What needs to be done: For the word "info", find each line in the entries where it occurs and copy that line.

Exercise data:
>>>>>
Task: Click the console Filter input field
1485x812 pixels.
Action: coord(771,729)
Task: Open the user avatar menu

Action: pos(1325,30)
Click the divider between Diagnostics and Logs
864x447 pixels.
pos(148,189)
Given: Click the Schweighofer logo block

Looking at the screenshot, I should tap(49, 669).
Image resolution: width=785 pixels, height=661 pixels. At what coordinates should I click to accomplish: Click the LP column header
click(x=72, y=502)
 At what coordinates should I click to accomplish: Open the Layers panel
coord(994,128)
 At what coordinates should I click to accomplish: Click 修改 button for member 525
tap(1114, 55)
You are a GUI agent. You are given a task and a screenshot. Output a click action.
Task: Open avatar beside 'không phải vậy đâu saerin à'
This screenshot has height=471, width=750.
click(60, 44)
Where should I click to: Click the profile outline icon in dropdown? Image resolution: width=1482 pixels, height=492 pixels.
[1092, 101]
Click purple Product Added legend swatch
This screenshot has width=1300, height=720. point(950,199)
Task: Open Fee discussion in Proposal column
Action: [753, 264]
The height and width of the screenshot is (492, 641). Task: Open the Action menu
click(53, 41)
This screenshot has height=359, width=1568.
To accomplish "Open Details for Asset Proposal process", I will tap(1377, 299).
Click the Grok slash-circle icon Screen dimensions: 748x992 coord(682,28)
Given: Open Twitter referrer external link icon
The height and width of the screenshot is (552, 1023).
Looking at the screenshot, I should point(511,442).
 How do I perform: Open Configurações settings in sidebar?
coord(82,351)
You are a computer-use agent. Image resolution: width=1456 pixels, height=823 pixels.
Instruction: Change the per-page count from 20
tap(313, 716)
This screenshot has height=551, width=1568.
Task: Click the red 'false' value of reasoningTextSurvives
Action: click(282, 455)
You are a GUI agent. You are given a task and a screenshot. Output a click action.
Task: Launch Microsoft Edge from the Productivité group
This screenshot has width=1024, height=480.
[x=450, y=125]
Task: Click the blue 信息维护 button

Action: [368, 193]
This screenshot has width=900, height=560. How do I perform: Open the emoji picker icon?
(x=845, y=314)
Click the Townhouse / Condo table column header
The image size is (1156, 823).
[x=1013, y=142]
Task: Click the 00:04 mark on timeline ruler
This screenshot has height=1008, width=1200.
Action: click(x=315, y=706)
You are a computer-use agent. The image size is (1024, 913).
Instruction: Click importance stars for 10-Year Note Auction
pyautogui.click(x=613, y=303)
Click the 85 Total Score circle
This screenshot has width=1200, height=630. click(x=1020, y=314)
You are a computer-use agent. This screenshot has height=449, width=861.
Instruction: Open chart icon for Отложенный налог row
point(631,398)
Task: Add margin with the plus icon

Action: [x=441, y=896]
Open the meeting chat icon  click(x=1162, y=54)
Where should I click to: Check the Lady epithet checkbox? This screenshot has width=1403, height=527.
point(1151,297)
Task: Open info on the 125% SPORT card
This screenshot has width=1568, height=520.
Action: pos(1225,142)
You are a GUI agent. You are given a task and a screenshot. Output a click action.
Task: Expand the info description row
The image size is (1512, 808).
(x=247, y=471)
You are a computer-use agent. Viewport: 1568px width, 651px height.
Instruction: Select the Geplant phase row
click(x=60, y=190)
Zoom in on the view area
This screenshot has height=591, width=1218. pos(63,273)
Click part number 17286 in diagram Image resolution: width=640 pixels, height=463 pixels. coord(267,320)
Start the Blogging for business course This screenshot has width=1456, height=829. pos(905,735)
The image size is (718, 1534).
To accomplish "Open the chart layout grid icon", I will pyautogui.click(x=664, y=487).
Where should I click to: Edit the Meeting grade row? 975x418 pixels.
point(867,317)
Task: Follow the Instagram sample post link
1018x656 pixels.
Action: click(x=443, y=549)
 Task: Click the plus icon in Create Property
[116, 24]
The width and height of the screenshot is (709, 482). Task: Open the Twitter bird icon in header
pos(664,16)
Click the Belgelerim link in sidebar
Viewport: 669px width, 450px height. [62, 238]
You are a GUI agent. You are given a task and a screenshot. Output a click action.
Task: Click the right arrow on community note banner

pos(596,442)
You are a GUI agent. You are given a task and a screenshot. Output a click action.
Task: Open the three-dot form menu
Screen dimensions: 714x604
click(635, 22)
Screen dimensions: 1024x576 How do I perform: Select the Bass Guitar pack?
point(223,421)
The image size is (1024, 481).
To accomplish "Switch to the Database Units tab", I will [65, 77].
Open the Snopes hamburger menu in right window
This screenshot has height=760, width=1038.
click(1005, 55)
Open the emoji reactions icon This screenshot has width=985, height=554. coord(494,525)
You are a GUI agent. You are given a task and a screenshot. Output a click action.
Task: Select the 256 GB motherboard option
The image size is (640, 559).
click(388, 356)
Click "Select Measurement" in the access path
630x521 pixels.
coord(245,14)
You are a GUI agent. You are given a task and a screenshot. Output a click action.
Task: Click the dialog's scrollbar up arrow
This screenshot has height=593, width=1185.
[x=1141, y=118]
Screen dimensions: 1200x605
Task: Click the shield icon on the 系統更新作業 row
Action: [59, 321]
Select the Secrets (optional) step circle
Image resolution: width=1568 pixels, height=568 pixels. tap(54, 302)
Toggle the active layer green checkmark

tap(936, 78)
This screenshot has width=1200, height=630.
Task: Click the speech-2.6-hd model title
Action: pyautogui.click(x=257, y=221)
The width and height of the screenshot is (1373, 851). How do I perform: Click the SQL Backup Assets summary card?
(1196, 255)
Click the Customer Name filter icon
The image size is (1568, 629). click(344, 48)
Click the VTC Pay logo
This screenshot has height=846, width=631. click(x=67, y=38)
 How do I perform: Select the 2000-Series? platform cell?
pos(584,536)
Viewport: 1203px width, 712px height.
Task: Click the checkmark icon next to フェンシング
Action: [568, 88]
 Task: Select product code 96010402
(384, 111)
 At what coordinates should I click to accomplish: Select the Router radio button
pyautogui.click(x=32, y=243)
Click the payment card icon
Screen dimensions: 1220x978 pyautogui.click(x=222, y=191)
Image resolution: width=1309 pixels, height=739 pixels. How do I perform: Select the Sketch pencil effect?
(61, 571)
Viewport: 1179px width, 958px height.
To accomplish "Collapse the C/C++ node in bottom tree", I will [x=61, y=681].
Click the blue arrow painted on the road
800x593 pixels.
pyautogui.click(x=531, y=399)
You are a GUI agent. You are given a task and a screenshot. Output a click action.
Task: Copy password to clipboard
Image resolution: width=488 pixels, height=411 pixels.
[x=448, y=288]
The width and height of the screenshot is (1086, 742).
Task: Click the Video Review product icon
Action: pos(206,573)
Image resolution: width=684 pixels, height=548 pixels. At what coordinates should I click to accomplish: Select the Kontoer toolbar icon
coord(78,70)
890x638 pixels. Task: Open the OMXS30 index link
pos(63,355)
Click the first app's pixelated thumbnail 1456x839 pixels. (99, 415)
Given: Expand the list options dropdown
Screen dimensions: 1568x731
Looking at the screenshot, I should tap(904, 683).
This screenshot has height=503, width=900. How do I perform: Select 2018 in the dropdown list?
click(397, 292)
<<<<<
Result below:
Task: Open info on the 125% SPORT card
Task: Expand the info description row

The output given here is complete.